Stored data:
● ● ● ● ●

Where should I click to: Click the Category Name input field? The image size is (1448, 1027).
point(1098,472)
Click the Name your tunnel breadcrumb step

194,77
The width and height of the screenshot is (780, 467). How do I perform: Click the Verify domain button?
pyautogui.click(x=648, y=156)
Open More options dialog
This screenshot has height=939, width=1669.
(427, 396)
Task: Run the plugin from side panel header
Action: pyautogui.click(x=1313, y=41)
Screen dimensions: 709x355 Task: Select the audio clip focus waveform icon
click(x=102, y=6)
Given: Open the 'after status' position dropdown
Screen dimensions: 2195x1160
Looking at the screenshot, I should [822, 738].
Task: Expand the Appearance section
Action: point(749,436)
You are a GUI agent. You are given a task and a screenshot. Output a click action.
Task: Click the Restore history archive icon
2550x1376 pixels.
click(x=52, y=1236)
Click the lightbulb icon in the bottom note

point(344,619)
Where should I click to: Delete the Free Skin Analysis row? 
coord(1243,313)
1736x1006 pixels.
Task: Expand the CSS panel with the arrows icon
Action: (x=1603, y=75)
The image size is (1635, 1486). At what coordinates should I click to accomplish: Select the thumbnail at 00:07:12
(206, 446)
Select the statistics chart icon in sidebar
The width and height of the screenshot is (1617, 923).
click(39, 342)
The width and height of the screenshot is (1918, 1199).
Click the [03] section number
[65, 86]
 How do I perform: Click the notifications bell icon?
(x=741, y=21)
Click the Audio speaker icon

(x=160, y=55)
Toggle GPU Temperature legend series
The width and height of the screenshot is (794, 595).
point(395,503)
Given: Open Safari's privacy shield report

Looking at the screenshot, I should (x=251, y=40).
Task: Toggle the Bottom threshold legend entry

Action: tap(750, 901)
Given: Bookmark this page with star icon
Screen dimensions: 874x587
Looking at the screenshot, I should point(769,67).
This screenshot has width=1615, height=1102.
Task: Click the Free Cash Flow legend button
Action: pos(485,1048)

● ● ● ● ●

# REQUIRED ACTION
An exact copy of all the entries is the required answer.

# WRITTEN ANSWER
Where should I click to: Click the Category Name input field? The image size is (1448, 1027).
point(1098,472)
Click the Name your tunnel breadcrumb step

194,77
The width and height of the screenshot is (780, 467). How do I perform: Click the Verify domain button?
pyautogui.click(x=648, y=156)
Open More options dialog
This screenshot has height=939, width=1669.
(427, 396)
Task: Run the plugin from side panel header
Action: pyautogui.click(x=1313, y=41)
Screen dimensions: 709x355 Task: Select the audio clip focus waveform icon
click(x=102, y=6)
Given: Open the 'after status' position dropdown
Screen dimensions: 2195x1160
Looking at the screenshot, I should [822, 738].
Task: Expand the Appearance section
Action: point(749,436)
You are a GUI agent. You are given a task and a screenshot. Output a click action.
Task: Click the Restore history archive icon
2550x1376 pixels.
click(x=52, y=1236)
Click the lightbulb icon in the bottom note

point(344,619)
Where should I click to: Delete the Free Skin Analysis row? 
coord(1243,313)
1736x1006 pixels.
Task: Expand the CSS panel with the arrows icon
Action: (x=1603, y=75)
The image size is (1635, 1486). At what coordinates should I click to accomplish: Select the thumbnail at 00:07:12
(206, 446)
Select the statistics chart icon in sidebar
The width and height of the screenshot is (1617, 923).
click(39, 342)
The width and height of the screenshot is (1918, 1199).
Click the [03] section number
[65, 86]
 How do I perform: Click the notifications bell icon?
(x=741, y=21)
Click the Audio speaker icon

(x=160, y=55)
Toggle GPU Temperature legend series
The width and height of the screenshot is (794, 595).
point(395,503)
Given: Open Safari's privacy shield report

Looking at the screenshot, I should (x=251, y=40).
Task: Toggle the Bottom threshold legend entry

Action: tap(750, 901)
Given: Bookmark this page with star icon
Screen dimensions: 874x587
Looking at the screenshot, I should point(769,67).
This screenshot has width=1615, height=1102.
Task: Click the Free Cash Flow legend button
Action: pos(485,1048)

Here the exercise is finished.